There's a whole level of corruption to Habbo that most people don't recognise. People get scammed out of their Furni pretty quickly, with promises of free coins for their password, or free Habbo Club Membership (I was part of HC). I got scammed out of one of my rare sofas for a fake Credit code. I became much smarter then.
After about 2-3 weeks, we slowly drifted away from Habbo, partly scared of all the badness in it. Before, Sulake was very strict about the language filter. Every rude word was replaced with "bobba". You couldn't even say embarrassed without it being changed to embarBOBBAed (Bobba was later changed to the universally recognised ****). Then, it suddenly came up in the account settings: you could turn the language filter off! Without parental permission!
The other thing that scared us was the new Habbo Exchange feature, but this is a whole other world of corruption best mentioned later.

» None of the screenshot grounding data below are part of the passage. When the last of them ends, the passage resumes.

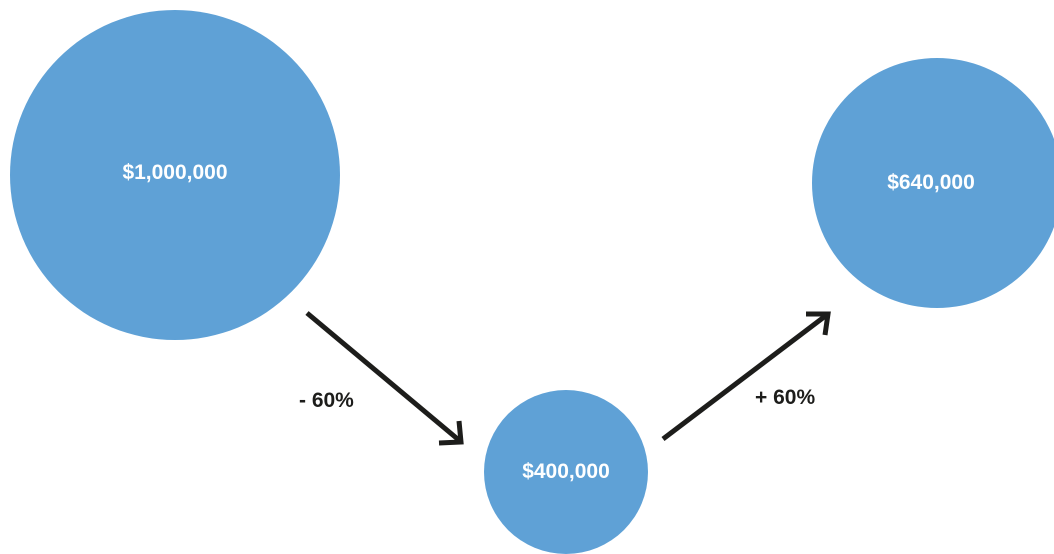  I want to click on end-value-label: $640,000, so click(931, 182).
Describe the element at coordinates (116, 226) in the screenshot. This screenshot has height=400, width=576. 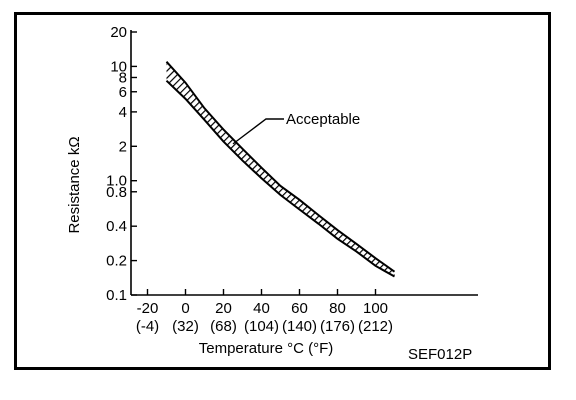
I see `y-tick-label: 0.4` at that location.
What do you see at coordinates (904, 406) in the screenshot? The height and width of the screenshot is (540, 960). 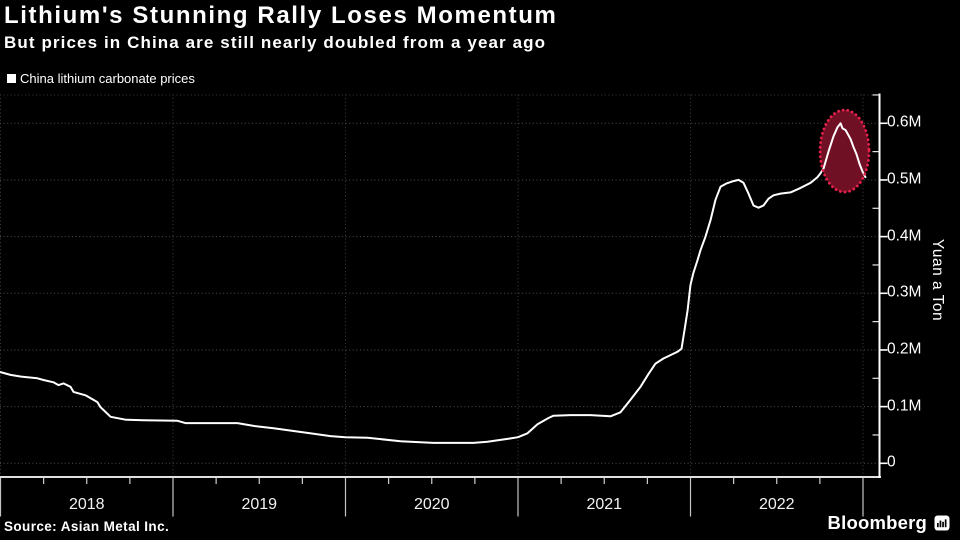 I see `y-axis-tick-label: 0.1M` at bounding box center [904, 406].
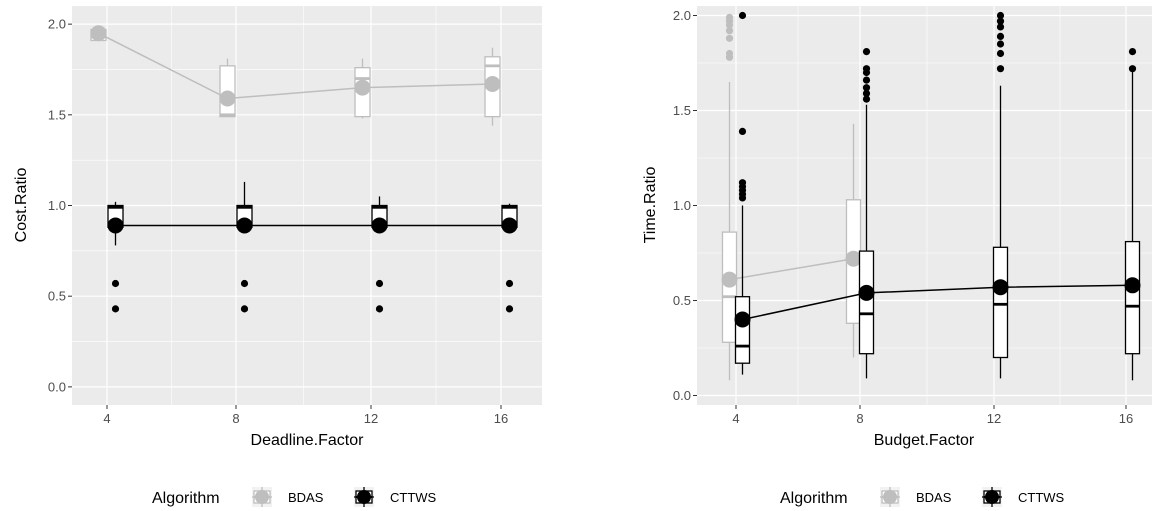  Describe the element at coordinates (22, 206) in the screenshot. I see `y-axis-title: Cost.Ratio` at that location.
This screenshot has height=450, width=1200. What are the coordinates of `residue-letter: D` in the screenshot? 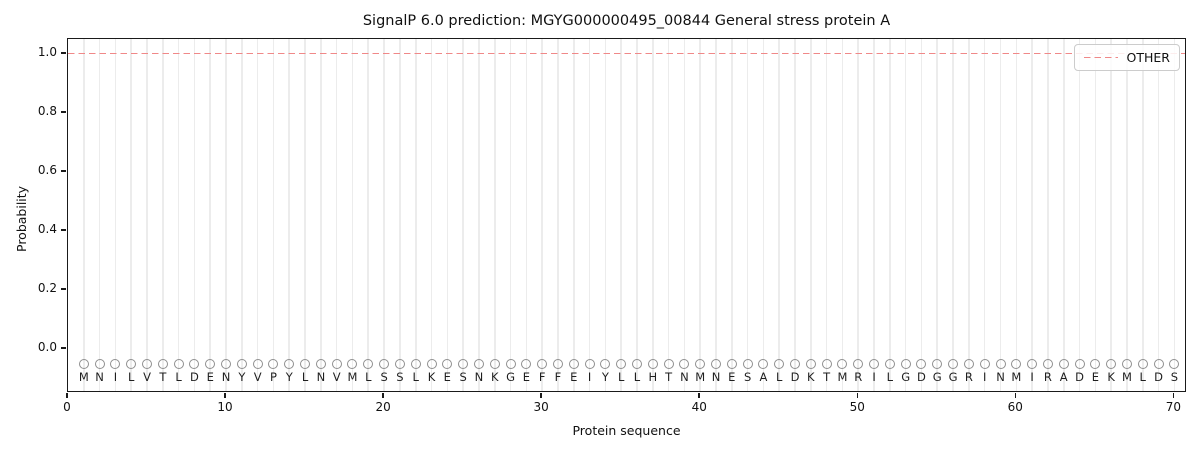 It's located at (795, 377).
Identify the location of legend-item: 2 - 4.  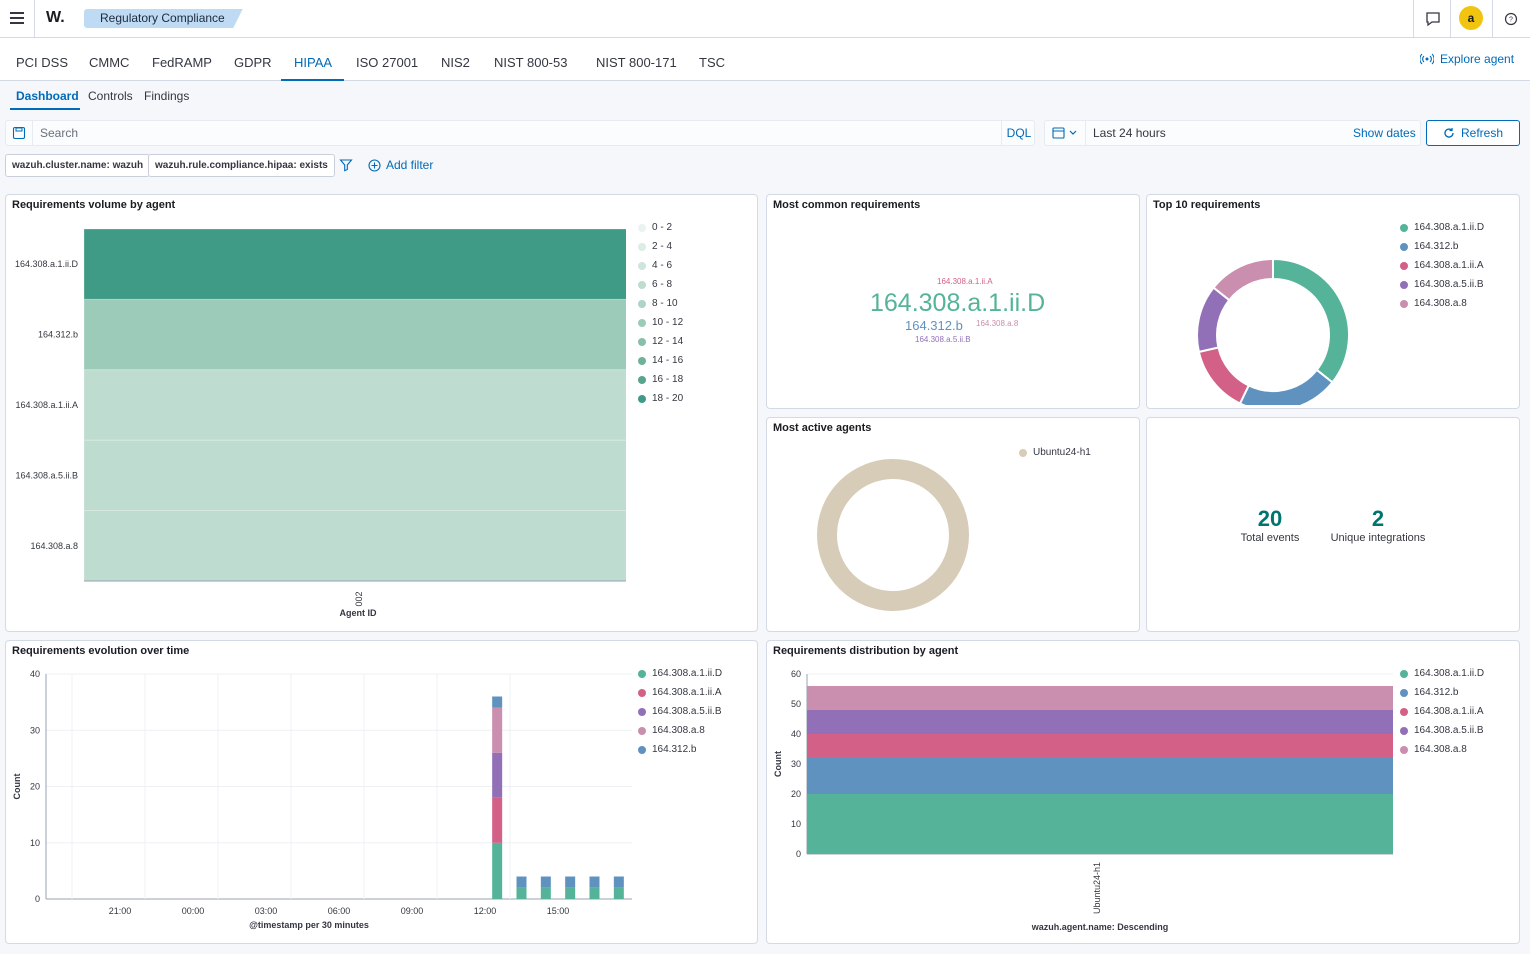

I stopped playing indefinitely around aged 10. I got bored in one of my half term breaks in Year 11, and decided to see what Habbo had turned into. First off, I lost all the money i had put into Habbo; it looked like they had done a merger of all the English Hotels into one site, and deleted inactive accounts. So I started from square one. I have to say, I was impressed by the changes. It looks like they were trying to address the people who didn't want to spend money by adding a new currency called Pixels, which is free, but only buys you a limited amount of furni and temporary effects. They make things look more shiny and new and exciting, and they APPEAR to be addressing scamming issues, when in reality they just send victims a pasted message warning them about scammers and and gambling. That's right. Gambling.

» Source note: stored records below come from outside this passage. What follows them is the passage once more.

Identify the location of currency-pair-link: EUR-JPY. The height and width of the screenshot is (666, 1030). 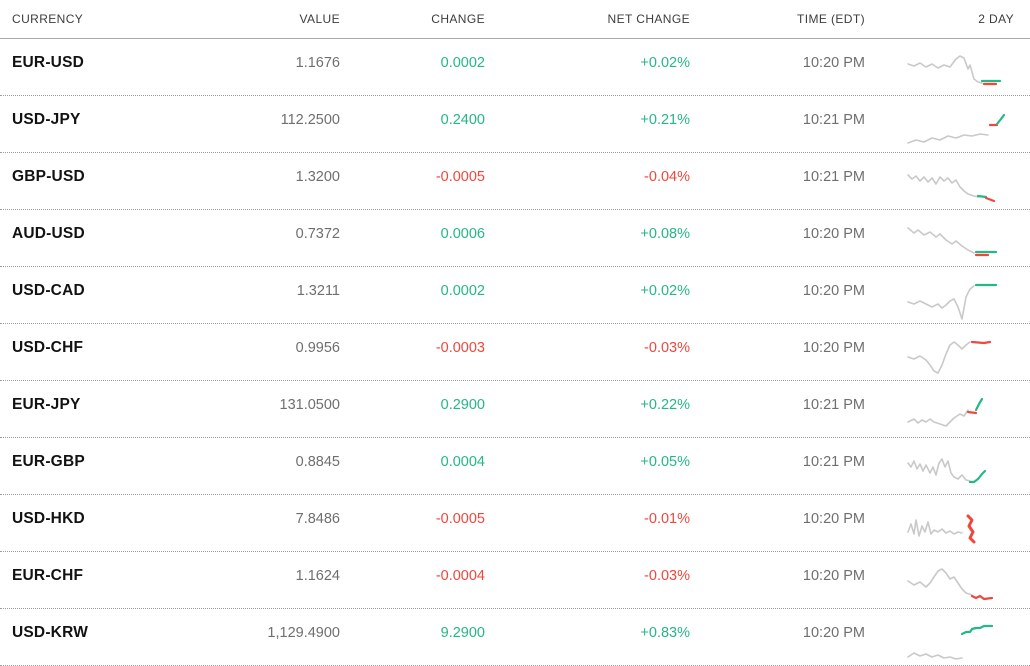
(46, 404).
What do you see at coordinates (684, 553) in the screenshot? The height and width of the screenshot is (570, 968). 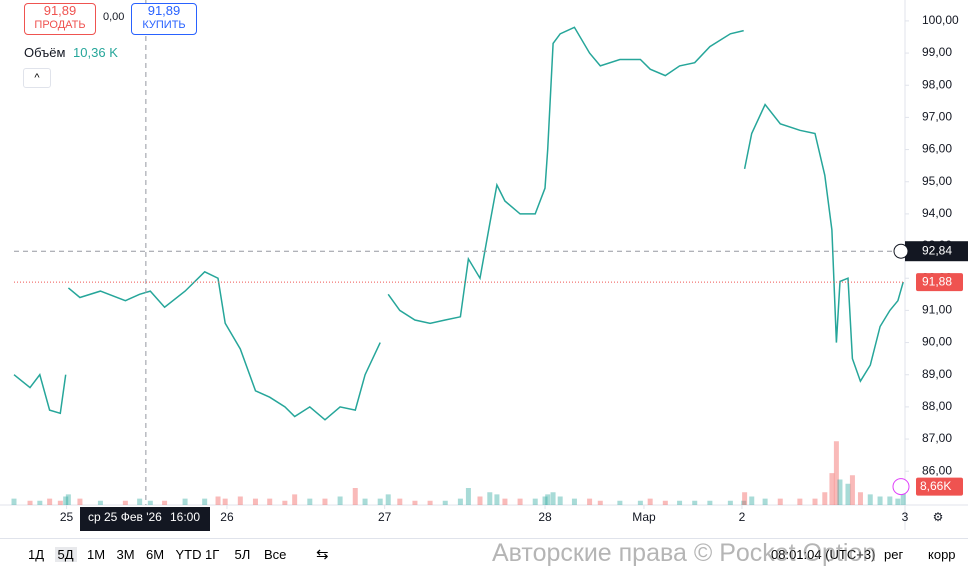 I see `watermark: Авторские права © Pocket Option` at bounding box center [684, 553].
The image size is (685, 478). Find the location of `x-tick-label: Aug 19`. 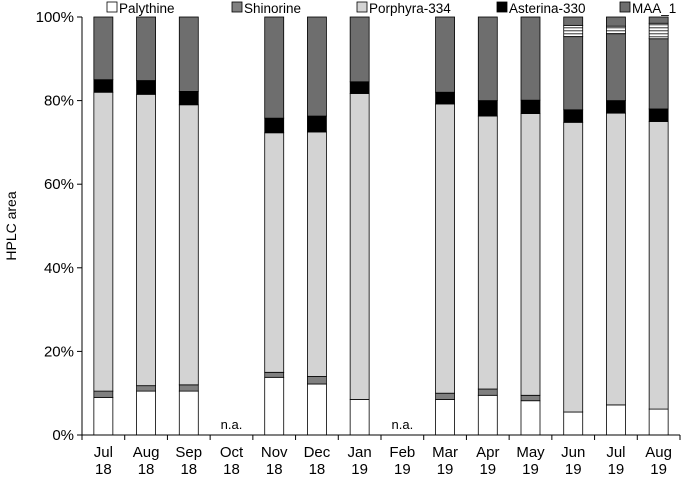

x-tick-label: Aug 19 is located at coordinates (658, 461).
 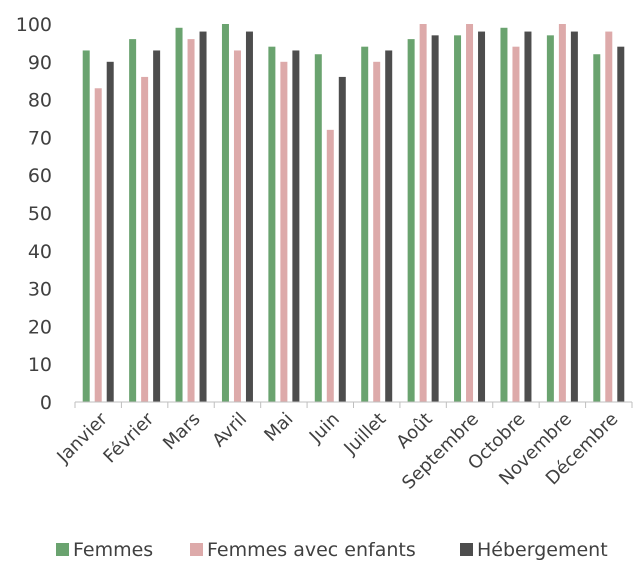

They warn. They don't prevent. THEY WARN. Of course, gambling would be the perfect thing to generate more cash (If I may, I will come back to the Habbo Exchange issue). Habbo exchange lets you trade money with players. Real Money (In form of credits, non refundable.). The credits that you spend on furni, bought with REAL MONEY, can be traded in it own furni form, so people can show off their wealth, and then turn then back into spendable credits. After I left, Sulake started TAXING the players on their Habbo Exchange, as it had effectively become the new currency of the Hotel; people were buying furni off other people because they were so much cheaper than Sulake's own catalogue. And this brought a new dynamic to this whole corruption picture.
Children are practically encouraged to gamble in the Hotel. If they lose, so what? Buy more credits and try again! The tone is caring, but the implications are crystal clear. The games used to be played for fun, had turned into scams; I was scammed so many times, people were even resorting to randomly trading people in hope that they would no notice the person they were trading to, and give them something (If a player lost a game, they had the option to Pay to Play, and if the victim is door-scammed, as described, they are in danger of losing everything.)

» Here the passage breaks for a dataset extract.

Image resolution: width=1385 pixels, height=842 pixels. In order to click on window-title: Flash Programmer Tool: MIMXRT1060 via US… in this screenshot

I wanted to combat this somehow. So I set up my own, legitimate Falling Furni room (google it), which was hard at first. I'm black, and there are lots of racist/stereotypical people on this game (some guy came up to me, pretending to shoot me because i was black), and people are already wary of scams. But it took a few games where people couldn't believe that had actually got a prize, and people realised that there were good people on Habbo, and they are as rare as finding a green diamond in your shoe. I still continue this falling furni, and have alot of business, as people make lists of trusted players.
What I'm trying to say is, if your not smart about what you do on the internet, Stay Away From Habbo Hotel, you will be morally crushed. I made mistakes, learned from then, and now I'm one of the good people. Tread carefully, and there will be rich rewards. Try getting a job (I'm (marlin6667) hiring!) and if you got a litle spare cash lying around, use it to improve Habbo. Enough good guys can turn things around yet!